Polynomial Inscriptions

TL;DR

This paper proves the existence of polynomial mappings inscribed in any smooth Jordan curve for specific point configurations, using advanced geometric and Floer homology techniques, advancing the understanding of polynomial inscribability.

Contribution

It establishes new existence results for polynomial inscribed configurations on Jordan curves, connecting complex analysis, topology, and Floer homology.

Findings

Existence of quadratic polynomials mapping six concyclic points into any smooth Jordan curve.

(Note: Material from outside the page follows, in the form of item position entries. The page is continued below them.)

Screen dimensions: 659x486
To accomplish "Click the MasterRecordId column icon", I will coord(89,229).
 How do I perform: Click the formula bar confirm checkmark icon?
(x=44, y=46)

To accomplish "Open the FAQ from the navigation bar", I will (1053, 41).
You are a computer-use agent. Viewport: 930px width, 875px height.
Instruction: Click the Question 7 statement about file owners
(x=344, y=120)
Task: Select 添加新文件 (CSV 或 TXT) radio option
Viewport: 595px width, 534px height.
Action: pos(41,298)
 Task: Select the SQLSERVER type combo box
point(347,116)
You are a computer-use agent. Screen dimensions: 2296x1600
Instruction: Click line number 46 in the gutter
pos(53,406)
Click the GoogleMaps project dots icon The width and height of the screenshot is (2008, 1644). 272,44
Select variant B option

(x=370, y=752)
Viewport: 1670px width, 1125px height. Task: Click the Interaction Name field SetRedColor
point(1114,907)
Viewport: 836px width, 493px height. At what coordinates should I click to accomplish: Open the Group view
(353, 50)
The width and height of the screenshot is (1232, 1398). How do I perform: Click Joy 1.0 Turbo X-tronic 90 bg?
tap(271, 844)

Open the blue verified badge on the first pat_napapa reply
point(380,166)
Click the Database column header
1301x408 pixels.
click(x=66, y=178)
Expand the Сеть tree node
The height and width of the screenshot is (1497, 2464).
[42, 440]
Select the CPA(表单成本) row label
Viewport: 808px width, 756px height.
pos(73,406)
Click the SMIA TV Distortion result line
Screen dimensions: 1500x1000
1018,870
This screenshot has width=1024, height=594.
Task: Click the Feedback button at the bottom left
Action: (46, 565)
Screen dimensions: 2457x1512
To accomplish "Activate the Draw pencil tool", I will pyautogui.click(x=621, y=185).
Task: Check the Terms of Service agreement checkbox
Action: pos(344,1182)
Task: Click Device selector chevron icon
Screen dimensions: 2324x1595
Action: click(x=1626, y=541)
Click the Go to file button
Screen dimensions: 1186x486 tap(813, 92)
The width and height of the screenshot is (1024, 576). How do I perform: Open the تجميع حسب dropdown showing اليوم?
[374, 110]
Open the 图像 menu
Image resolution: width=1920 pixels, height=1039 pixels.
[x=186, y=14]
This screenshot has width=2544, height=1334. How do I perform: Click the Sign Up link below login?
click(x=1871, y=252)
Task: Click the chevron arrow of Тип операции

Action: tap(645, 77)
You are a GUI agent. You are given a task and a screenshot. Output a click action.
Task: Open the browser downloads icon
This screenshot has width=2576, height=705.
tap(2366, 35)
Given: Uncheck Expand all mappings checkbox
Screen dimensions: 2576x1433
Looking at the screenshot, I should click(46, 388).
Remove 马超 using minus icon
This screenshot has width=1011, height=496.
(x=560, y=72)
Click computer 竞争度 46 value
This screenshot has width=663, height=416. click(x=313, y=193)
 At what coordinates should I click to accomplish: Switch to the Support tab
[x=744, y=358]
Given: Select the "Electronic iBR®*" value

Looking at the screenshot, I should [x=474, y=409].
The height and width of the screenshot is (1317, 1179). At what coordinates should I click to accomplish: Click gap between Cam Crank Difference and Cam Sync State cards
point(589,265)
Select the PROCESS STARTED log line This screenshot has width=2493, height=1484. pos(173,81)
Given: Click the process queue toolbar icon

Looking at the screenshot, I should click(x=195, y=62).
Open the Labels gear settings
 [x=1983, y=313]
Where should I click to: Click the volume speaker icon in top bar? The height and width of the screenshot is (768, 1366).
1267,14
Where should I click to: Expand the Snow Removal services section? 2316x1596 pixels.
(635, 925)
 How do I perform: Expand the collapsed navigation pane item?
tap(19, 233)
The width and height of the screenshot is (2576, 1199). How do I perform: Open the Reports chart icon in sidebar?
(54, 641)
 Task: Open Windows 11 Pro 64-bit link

Construction of degree at most n-1 polynomials for two regular n-gons' vertices.

Supports a conjecture on polynomial inscribability of point sets in Jordan curves.

Abstract

We prove that for every smooth Jordan curve $\gamma \subset \mathbb{C}$ and for every set $Q \subset \mathbb{C}$ of six concyclic points, there exists a non-constant quadratic polynomial $p \in \mathbb{C}[z]$ such that $p(Q) \subset \gamma$. The proof relies on a theorem of Fukaya and Irie. We also prove that if $Q$ is the union of the vertex sets of two concyclic regular $n$-gons, there exists a non-constant polynomial $p \in \mathbb{C}[z]$ of degree at most $n-1$ such that $p(Q) \subset \gamma$. The proof is based on a computation in Floer homology. These results support a conjecture about which point sets $Q \subset \mathbb{C}$ admit a polynomial inscription of a given degree into every smooth Jordan curve $\gamma$.